Stored records →
*** Begin section ***

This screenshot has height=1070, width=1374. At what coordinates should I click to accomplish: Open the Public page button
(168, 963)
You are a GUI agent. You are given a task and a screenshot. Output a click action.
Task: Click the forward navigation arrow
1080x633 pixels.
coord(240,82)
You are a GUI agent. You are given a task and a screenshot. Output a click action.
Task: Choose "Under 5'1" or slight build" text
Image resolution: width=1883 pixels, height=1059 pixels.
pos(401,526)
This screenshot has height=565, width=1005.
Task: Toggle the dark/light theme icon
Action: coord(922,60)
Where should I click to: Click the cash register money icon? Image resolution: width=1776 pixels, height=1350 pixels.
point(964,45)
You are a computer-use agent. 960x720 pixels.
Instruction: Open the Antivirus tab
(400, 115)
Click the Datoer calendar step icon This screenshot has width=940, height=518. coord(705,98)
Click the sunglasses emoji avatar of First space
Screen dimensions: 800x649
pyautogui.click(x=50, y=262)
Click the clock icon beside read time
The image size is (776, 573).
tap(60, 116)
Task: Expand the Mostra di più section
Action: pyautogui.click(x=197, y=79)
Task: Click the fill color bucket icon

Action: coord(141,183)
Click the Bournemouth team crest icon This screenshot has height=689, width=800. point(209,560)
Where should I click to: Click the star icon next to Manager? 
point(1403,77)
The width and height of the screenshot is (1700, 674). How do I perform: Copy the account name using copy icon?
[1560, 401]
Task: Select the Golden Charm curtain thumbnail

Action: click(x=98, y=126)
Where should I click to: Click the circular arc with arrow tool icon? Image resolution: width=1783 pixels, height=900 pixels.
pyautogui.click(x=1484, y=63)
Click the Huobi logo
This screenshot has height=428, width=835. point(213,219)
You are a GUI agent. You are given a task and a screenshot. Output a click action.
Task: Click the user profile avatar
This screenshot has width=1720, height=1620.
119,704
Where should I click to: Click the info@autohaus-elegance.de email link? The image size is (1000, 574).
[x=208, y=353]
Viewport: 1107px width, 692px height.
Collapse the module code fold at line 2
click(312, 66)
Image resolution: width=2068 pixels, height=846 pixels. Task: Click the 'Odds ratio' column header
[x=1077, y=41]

*** End section ***

REQUIREMENT → Above are the entries; give them back verbatim.

SOLVED EXERCISE →
This screenshot has height=1070, width=1374. At what coordinates should I click to accomplish: Open the Public page button
(168, 963)
You are a GUI agent. You are given a task and a screenshot. Output a click action.
Task: Click the forward navigation arrow
1080x633 pixels.
coord(240,82)
You are a GUI agent. You are given a task and a screenshot. Output a click action.
Task: Choose "Under 5'1" or slight build" text
Image resolution: width=1883 pixels, height=1059 pixels.
pos(401,526)
This screenshot has height=565, width=1005.
Task: Toggle the dark/light theme icon
Action: coord(922,60)
Where should I click to: Click the cash register money icon? Image resolution: width=1776 pixels, height=1350 pixels.
point(964,45)
You are a computer-use agent. 960x720 pixels.
Instruction: Open the Antivirus tab
(400, 115)
Click the Datoer calendar step icon This screenshot has width=940, height=518. coord(705,98)
Click the sunglasses emoji avatar of First space
Screen dimensions: 800x649
pyautogui.click(x=50, y=262)
Click the clock icon beside read time
The image size is (776, 573).
tap(60, 116)
Task: Expand the Mostra di più section
Action: pyautogui.click(x=197, y=79)
Task: Click the fill color bucket icon

Action: coord(141,183)
Click the Bournemouth team crest icon This screenshot has height=689, width=800. point(209,560)
Where should I click to: Click the star icon next to Manager? 
point(1403,77)
The width and height of the screenshot is (1700, 674). How do I perform: Copy the account name using copy icon?
[1560, 401]
Task: Select the Golden Charm curtain thumbnail

Action: click(x=98, y=126)
Where should I click to: Click the circular arc with arrow tool icon? Image resolution: width=1783 pixels, height=900 pixels.
pyautogui.click(x=1484, y=63)
Click the Huobi logo
This screenshot has height=428, width=835. point(213,219)
You are a GUI agent. You are given a task and a screenshot. Output a click action.
Task: Click the user profile avatar
This screenshot has width=1720, height=1620.
119,704
Where should I click to: Click the info@autohaus-elegance.de email link? The image size is (1000, 574).
[x=208, y=353]
Viewport: 1107px width, 692px height.
Collapse the module code fold at line 2
click(312, 66)
Image resolution: width=2068 pixels, height=846 pixels. Task: Click the 'Odds ratio' column header
[x=1077, y=41]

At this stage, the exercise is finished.